Most willing to get vaccine


Photo courtesy of Cincinnati Children’s Hospital.

Coen Schoonover, Gales Tales Editor

Many Lancaster High School students said that they have a responsibility to get vaccinated. Their attitude is that the COVID-19 vaccine is just another required immunization for students in school. 

According to a national survey of youth-based at the University of Michigan, 75% of young adults and teenagers are unconditionally willing to get the vaccine or already have been vaccinated.

LHS sophomore, Sarah Garlinger. Photo courtesy of Garlinger.

“I felt that it was my definite responsibility to get the vaccine, as kids my age are causing COVID-19 to spread,” said Sarah Garlinger, a sophomore at LHS.

“I feel that kids who are going out and partying in big groups can put other people at risk, or even themselves.” 

LHS junior, Sarah Comer agrees that teens like her have a responsibility to be vaccinated.

“I do feel it is my responsibility to get the vaccine, not only to protect myself, but to be a role model for young teens that chose not to get it,” she said.

Comer was vaccinated at Fairfield River Valley Medical Center and added that she was anxious for her life to return to normal after a year of restrictions.

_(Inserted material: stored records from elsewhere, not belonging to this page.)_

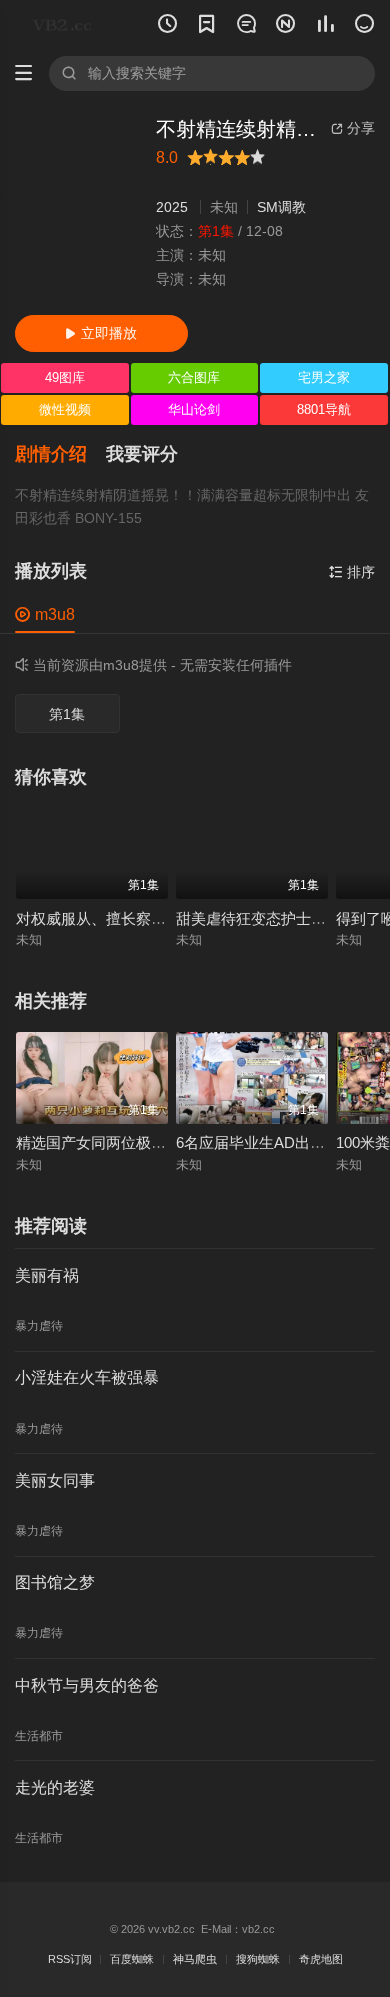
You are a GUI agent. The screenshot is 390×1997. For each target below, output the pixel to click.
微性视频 (65, 409)
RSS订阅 (70, 1959)
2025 (172, 207)
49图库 (65, 377)
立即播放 (101, 333)
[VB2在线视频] (65, 24)
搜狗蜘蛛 (258, 1959)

“The main reason I got the vaccination was because the faster people get vaccinated the faster things go back to the way they were before COVID-19,” said Comer. “We can have larger groups, fewer masks, and the ability to see loved ones in the hospital again.”

LHS junior, Sarah Comer. Photo courtesy of Comer.

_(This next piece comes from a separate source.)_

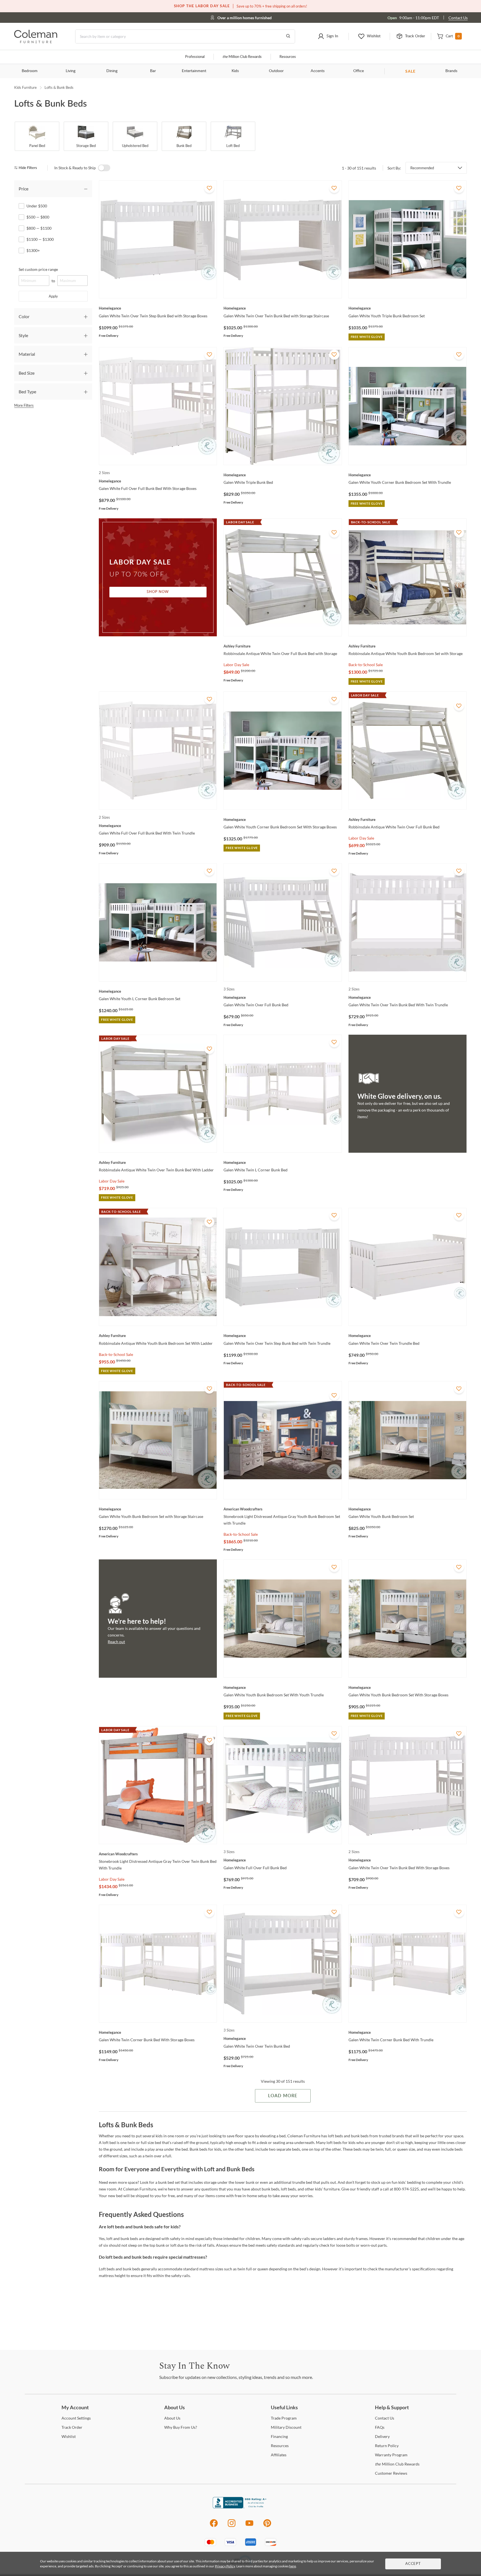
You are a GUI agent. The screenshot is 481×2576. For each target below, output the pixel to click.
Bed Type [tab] (27, 391)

Comer is in the marching band at LHS and she said the COVID-19 virus had a huge impact on the band’s season.

“My entire marching band season got majorly reduced,” said Comer. “We did not even have competitions or go to any away football games.”

Some people argue that they are skeptical of the vaccines because they have not been tested over a long period of time. 

LHS junior, Sarah Mullins. Photo courtesy of Mullins.

But this did not deter Garlinger. She was vaccinated at a local Walgreens in Lancaster.  Although she suffered mild side effects, she said it was worth it to help others.

“It helps protect yourself and family members who may be at risk, and trusting science is the best thing you can do,” said Garlinger.

“Credible testing was done with the vaccine before it was administered,” she said.

Sarah Mullins, a junior at LHS, received her vaccine at the River Valley Mall in Lancaster and says vaccination for everyone is a huge step to getting back to normal.

“I feel the only way possible for the world to go back to normal is protecting ourselves and each other from the virus by getting the vaccine,” said Mullins. 

Mullins was unable to visit their family during the quarantine period imposed by COVID-19.

“An important event that got put on hold was seeing my great-grandpa,” said Mullins. “I could not see him for almost seven months, I was so grateful to receive the vaccine to go visit him, and make sure it is a safe environment for his protection.”